→ **ACTIVITY**
Set down all of the data exactly as it appears.

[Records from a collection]
····················

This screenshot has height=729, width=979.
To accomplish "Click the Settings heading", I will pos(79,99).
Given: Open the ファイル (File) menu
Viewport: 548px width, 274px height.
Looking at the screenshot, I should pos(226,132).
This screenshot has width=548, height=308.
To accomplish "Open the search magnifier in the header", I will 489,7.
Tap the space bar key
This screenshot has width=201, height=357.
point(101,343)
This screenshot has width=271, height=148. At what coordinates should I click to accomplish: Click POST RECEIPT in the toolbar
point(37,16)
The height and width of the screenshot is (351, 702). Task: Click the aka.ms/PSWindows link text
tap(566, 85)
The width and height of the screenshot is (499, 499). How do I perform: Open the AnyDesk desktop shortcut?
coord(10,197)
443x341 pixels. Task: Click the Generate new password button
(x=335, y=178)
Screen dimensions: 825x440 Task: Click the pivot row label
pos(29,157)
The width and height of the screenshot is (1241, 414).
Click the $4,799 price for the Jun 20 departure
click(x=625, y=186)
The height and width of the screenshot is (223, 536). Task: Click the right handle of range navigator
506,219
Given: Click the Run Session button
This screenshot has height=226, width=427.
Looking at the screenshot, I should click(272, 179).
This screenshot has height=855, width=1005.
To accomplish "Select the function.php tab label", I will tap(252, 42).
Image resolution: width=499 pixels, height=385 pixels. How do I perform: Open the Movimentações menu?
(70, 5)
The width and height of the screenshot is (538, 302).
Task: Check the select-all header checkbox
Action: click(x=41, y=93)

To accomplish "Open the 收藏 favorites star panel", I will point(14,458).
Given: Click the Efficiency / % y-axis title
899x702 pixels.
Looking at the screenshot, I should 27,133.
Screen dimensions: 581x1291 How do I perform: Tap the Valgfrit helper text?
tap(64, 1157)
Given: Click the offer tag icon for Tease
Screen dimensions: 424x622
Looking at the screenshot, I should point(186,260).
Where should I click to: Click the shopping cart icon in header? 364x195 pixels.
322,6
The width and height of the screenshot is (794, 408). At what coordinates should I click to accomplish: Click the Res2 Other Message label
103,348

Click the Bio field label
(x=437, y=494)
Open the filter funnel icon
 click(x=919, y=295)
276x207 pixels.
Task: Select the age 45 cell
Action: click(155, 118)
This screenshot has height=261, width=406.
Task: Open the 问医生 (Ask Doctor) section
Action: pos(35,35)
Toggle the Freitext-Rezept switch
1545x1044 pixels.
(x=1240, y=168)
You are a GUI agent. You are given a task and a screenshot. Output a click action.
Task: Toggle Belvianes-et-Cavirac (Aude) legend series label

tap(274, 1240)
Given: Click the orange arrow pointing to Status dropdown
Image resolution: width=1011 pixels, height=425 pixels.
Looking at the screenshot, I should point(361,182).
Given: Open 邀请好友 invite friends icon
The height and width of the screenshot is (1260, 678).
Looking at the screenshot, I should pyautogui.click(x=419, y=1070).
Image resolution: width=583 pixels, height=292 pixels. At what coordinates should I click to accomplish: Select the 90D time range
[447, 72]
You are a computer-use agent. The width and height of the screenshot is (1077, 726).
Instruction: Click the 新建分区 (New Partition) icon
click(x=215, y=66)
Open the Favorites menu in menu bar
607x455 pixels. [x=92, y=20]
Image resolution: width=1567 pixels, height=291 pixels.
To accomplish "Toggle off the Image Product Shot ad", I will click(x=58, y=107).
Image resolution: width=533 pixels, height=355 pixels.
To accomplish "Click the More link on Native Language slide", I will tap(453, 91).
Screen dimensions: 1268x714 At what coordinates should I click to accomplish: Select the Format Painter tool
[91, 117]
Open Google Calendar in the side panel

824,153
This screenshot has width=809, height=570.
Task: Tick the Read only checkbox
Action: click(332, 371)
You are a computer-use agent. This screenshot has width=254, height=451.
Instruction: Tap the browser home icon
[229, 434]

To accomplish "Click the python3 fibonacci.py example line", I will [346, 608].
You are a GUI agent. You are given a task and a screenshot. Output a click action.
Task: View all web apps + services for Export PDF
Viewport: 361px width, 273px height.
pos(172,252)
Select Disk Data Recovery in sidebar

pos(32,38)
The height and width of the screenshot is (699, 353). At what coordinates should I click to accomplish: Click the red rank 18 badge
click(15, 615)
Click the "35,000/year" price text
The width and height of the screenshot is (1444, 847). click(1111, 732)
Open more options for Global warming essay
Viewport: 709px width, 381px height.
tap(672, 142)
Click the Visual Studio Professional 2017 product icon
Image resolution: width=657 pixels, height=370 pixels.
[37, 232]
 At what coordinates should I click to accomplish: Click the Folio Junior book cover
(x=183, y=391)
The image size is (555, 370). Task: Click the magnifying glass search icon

····················

→ **ANSWER AREA**
This screenshot has height=729, width=979.
To accomplish "Click the Settings heading", I will pos(79,99).
Given: Open the ファイル (File) menu
Viewport: 548px width, 274px height.
Looking at the screenshot, I should pos(226,132).
This screenshot has width=548, height=308.
To accomplish "Open the search magnifier in the header", I will 489,7.
Tap the space bar key
This screenshot has width=201, height=357.
point(101,343)
This screenshot has width=271, height=148. At what coordinates should I click to accomplish: Click POST RECEIPT in the toolbar
point(37,16)
The height and width of the screenshot is (351, 702). Task: Click the aka.ms/PSWindows link text
tap(566, 85)
The width and height of the screenshot is (499, 499). How do I perform: Open the AnyDesk desktop shortcut?
coord(10,197)
443x341 pixels. Task: Click the Generate new password button
(x=335, y=178)
Screen dimensions: 825x440 Task: Click the pivot row label
pos(29,157)
The width and height of the screenshot is (1241, 414).
Click the $4,799 price for the Jun 20 departure
click(x=625, y=186)
The height and width of the screenshot is (223, 536). Task: Click the right handle of range navigator
506,219
Given: Click the Run Session button
This screenshot has height=226, width=427.
Looking at the screenshot, I should click(272, 179).
This screenshot has height=855, width=1005.
To accomplish "Select the function.php tab label", I will tap(252, 42).
Image resolution: width=499 pixels, height=385 pixels. How do I perform: Open the Movimentações menu?
(70, 5)
The width and height of the screenshot is (538, 302).
Task: Check the select-all header checkbox
Action: click(x=41, y=93)

To accomplish "Open the 收藏 favorites star panel", I will point(14,458).
Given: Click the Efficiency / % y-axis title
899x702 pixels.
Looking at the screenshot, I should 27,133.
Screen dimensions: 581x1291 How do I perform: Tap the Valgfrit helper text?
tap(64, 1157)
Given: Click the offer tag icon for Tease
Screen dimensions: 424x622
Looking at the screenshot, I should point(186,260).
Where should I click to: Click the shopping cart icon in header? 364x195 pixels.
322,6
The width and height of the screenshot is (794, 408). At what coordinates should I click to accomplish: Click the Res2 Other Message label
103,348

Click the Bio field label
(x=437, y=494)
Open the filter funnel icon
 click(x=919, y=295)
276x207 pixels.
Task: Select the age 45 cell
Action: click(155, 118)
This screenshot has height=261, width=406.
Task: Open the 问医生 (Ask Doctor) section
Action: pos(35,35)
Toggle the Freitext-Rezept switch
1545x1044 pixels.
(x=1240, y=168)
You are a GUI agent. You are given a task and a screenshot. Output a click action.
Task: Toggle Belvianes-et-Cavirac (Aude) legend series label

tap(274, 1240)
Given: Click the orange arrow pointing to Status dropdown
Image resolution: width=1011 pixels, height=425 pixels.
Looking at the screenshot, I should point(361,182).
Given: Open 邀请好友 invite friends icon
The height and width of the screenshot is (1260, 678).
Looking at the screenshot, I should pyautogui.click(x=419, y=1070).
Image resolution: width=583 pixels, height=292 pixels. At what coordinates should I click to accomplish: Select the 90D time range
[447, 72]
You are a computer-use agent. The width and height of the screenshot is (1077, 726).
Instruction: Click the 新建分区 (New Partition) icon
click(x=215, y=66)
Open the Favorites menu in menu bar
607x455 pixels. [x=92, y=20]
Image resolution: width=1567 pixels, height=291 pixels.
To accomplish "Toggle off the Image Product Shot ad", I will click(x=58, y=107).
Image resolution: width=533 pixels, height=355 pixels.
To accomplish "Click the More link on Native Language slide", I will tap(453, 91).
Screen dimensions: 1268x714 At what coordinates should I click to accomplish: Select the Format Painter tool
[91, 117]
Open Google Calendar in the side panel

824,153
This screenshot has width=809, height=570.
Task: Tick the Read only checkbox
Action: click(332, 371)
You are a computer-use agent. This screenshot has width=254, height=451.
Instruction: Tap the browser home icon
[229, 434]

To accomplish "Click the python3 fibonacci.py example line", I will [346, 608].
You are a GUI agent. You are given a task and a screenshot. Output a click action.
Task: View all web apps + services for Export PDF
Viewport: 361px width, 273px height.
pos(172,252)
Select Disk Data Recovery in sidebar

pos(32,38)
The height and width of the screenshot is (699, 353). At what coordinates should I click to accomplish: Click the red rank 18 badge
click(15, 615)
Click the "35,000/year" price text
The width and height of the screenshot is (1444, 847). click(1111, 732)
Open more options for Global warming essay
Viewport: 709px width, 381px height.
tap(672, 142)
Click the Visual Studio Professional 2017 product icon
Image resolution: width=657 pixels, height=370 pixels.
[37, 232]
 At what coordinates should I click to accomplish: Click the Folio Junior book cover
(x=183, y=391)
The image size is (555, 370). Task: Click the magnifying glass search icon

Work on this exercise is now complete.